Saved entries
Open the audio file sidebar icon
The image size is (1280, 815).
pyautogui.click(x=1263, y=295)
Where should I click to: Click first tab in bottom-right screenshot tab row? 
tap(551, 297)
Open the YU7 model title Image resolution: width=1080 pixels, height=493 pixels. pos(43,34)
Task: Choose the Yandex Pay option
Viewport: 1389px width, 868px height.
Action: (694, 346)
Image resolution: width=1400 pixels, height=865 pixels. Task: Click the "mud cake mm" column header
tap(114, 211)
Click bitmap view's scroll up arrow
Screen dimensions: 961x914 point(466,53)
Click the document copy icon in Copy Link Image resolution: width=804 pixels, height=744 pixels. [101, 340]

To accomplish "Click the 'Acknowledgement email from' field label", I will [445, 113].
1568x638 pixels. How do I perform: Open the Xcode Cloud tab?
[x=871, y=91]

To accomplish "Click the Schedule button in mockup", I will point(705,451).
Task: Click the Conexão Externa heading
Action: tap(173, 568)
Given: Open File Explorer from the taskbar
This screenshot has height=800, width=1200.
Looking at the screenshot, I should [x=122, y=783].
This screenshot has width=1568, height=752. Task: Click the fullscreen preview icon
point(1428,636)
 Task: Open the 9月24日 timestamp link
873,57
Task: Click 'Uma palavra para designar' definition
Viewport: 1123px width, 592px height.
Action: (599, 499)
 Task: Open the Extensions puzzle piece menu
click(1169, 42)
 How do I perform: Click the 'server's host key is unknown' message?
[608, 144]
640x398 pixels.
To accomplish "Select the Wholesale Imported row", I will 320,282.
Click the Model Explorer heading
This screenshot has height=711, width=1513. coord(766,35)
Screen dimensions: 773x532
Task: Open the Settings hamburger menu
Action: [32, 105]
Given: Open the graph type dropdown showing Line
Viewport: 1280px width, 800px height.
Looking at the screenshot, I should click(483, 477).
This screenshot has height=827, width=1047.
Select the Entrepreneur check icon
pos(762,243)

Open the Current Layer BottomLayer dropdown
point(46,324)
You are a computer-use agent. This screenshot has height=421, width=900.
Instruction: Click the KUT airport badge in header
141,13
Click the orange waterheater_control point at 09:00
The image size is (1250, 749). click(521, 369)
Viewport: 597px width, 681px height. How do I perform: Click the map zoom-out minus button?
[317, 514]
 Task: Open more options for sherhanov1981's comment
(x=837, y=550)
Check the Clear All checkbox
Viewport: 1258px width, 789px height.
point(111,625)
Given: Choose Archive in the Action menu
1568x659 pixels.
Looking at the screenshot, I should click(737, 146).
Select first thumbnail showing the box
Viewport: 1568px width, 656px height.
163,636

_Exercise description_. If the word "Given" appears in a line above, copy that line.

_Exercise output_.
Given: Open File Explorer from the taskbar
Given: Open the graph type dropdown showing Line
Given: Choose Archive in the Action menu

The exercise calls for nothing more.